The Chicago Teachers Union, which represents more than 25,000 teachers and support staff for Chicago Public Schools, is a week away from its set strike date on Thursday, October 17 with no resolution in sight. In solidarity, teachers could also be joined by unionized Chicago Park District workers and support staff.
The next contract with the city will have to be about more than just pay and benefits—CTU wants housing assistance for teachers and students. Lightfoot says affordable housing should be addressed broadly and it isn’t an “appropriate place for the city to legislate its affordable housing policy.”
But leaders and members at CTU disagree. Some of what the union is proposing includes more staff to support families in danger of losing housing and a program that financially helps school employees purchase homes. The union and the city have already agreed on issues outside of benefits, pay, and classroom size like more protections for immigrant students.
About 16,000 Chicago Public School students are homeless, CTU President Jesse Sharkey said during a WTTW interview. Housing is relevant to the negotiation as CPS employees are required to live within city limits, but many can’t afford it, he said.
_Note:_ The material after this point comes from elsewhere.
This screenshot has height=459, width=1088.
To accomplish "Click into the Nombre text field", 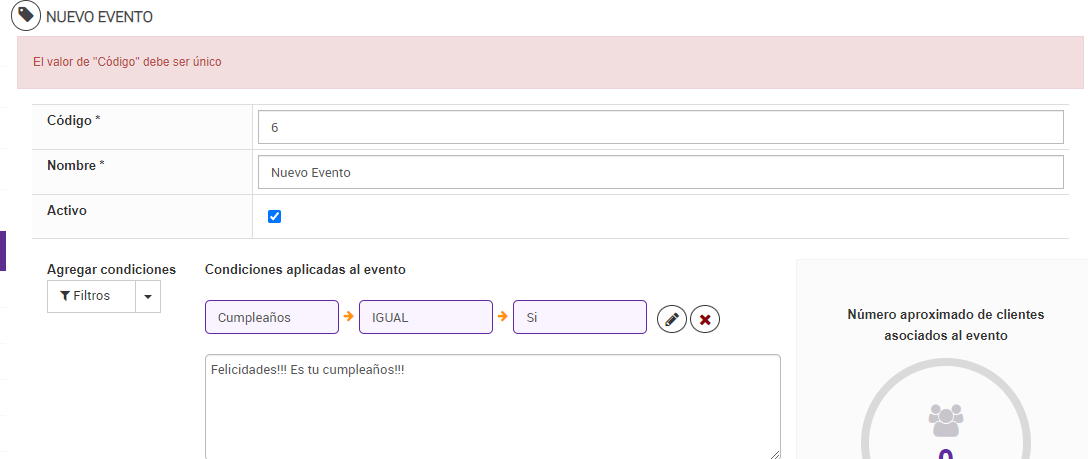I will (x=660, y=172).
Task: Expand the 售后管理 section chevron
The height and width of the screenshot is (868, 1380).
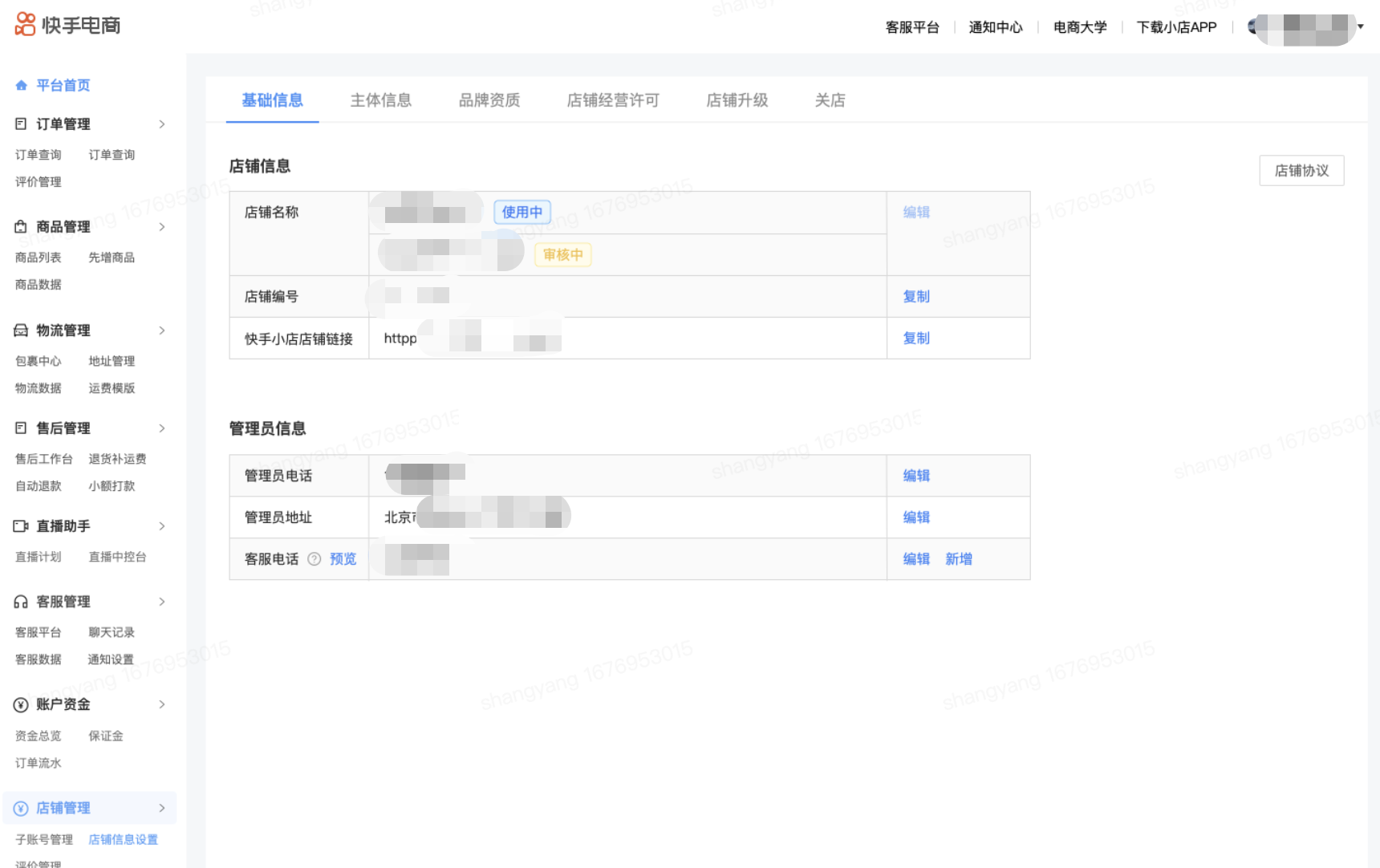Action: 162,428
Plus, other city employees like police and firefighters get housing assistance while teachers do not.
After a wave of teachers’ strikes, the cost of living and housing issues aren’t new to contract negotiations. In Oakland, California teachers cited skyrocketing rents as one of their main concerns.
A look into the Chicago rental market shows that the amount of affordable housing in the city is shrinking, even though low-income households represent the largest share of renters.
In Chicago, the union was also critical of massive development projects increasing rents and developers that avoid building required affordable housing by opting to pay a fee. The increased cost of living has led to a decline in student enrollment, especially among black families, CTU said.
“The money is always there for places like Lincoln Yards and The 78. The money is always there to build bigger and better cop academies. But the money is never there for the very children that we say need it the very most,” CTU Vice President Stacy Davis Gates told WTTW.
Both these megadevelopments, Lincoln Yards and The 78, received in total $2 billion in tax-increment financing (TIF) earlier this year. CTU has argued that developers don’t need that kind of assistance with infrastructure.
“Those TIF dollars belong in our schools, which have been robbed of those public funds for decades,” the union wrote in a July statement after learning that the city had raised an extra $181 million from TIF districts.